Maybe you will have better luck with the main bearings on a MacKissic 12PT-10. The MacKissic main bearing has a grease fitting and you are supposed to lubricate it after every 10 hours of operation to keep it running freely. That seems to be working well because when I shut the machine off it coasts for a nice long time.

I also use Mobile One 5w30 synthetic oil (one of the recommendations in the engine manual for cold weather operation) to keep the Briggs&Stratton engine happy and easy starting in our "brisk" Maine winters. And I dutifully check the oil level each time before starting the engine. I recently cleaned the air filter. It wasn't nearly as dirty as I expected it to be.

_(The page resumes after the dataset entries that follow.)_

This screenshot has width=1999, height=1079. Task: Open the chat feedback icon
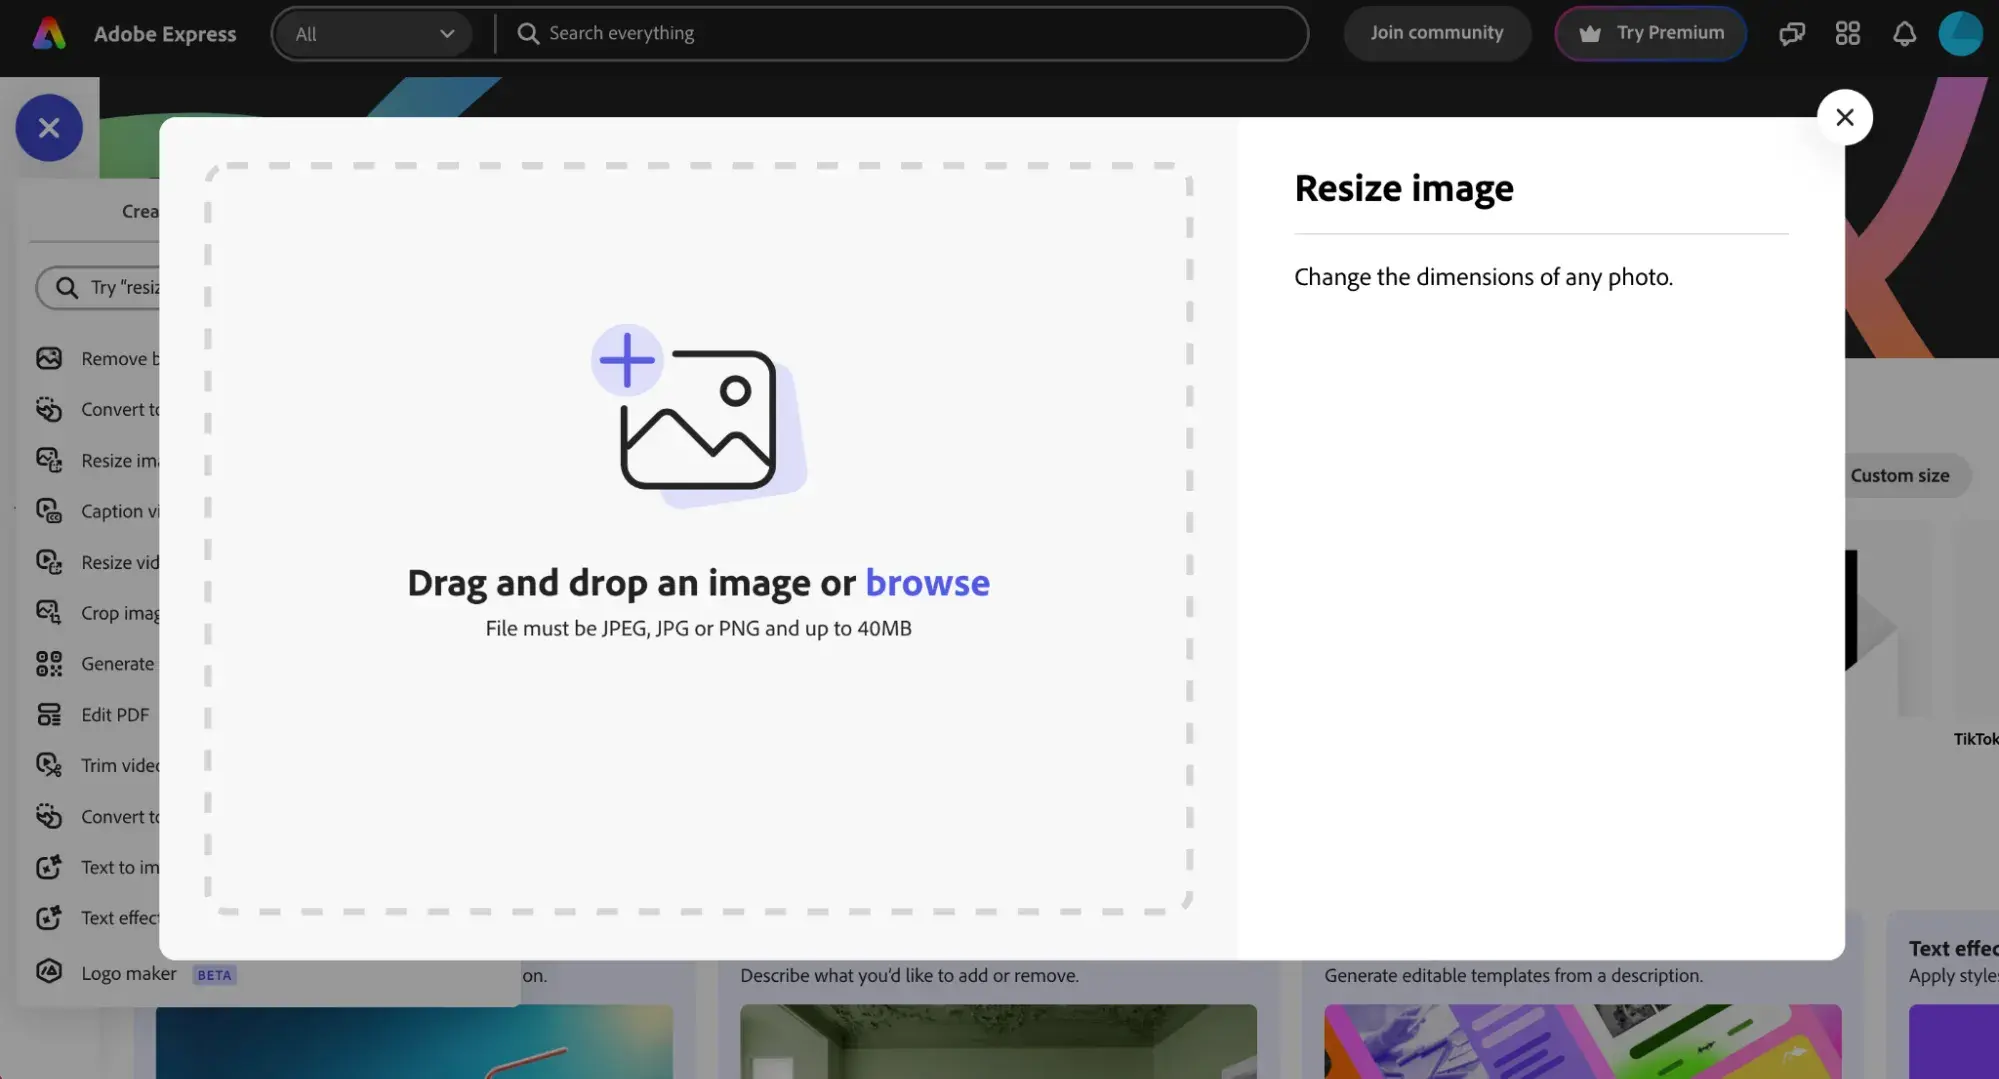pyautogui.click(x=1791, y=34)
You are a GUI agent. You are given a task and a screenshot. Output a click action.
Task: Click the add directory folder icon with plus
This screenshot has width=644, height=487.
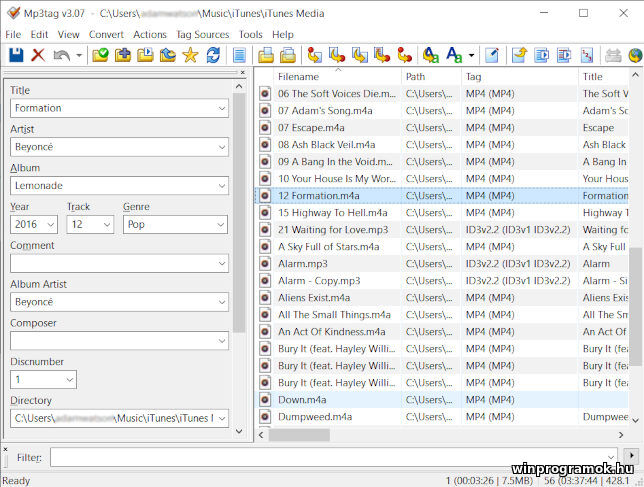(x=123, y=55)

A few weeks ago I tightened the belt tension by nearly an inch. It had stretched surprisingly. I bought a spare belt to have ready in case I need it.

This spring I will check my chipper knife. First I need to get some EV grade Loc-Tite or equivalent and so far I haven't found that grade of Loc-Tite in any of our local stores. When you re-tighten the chipper blade screws or the screws on the wear plate you definitely don't want them coming loose during operation.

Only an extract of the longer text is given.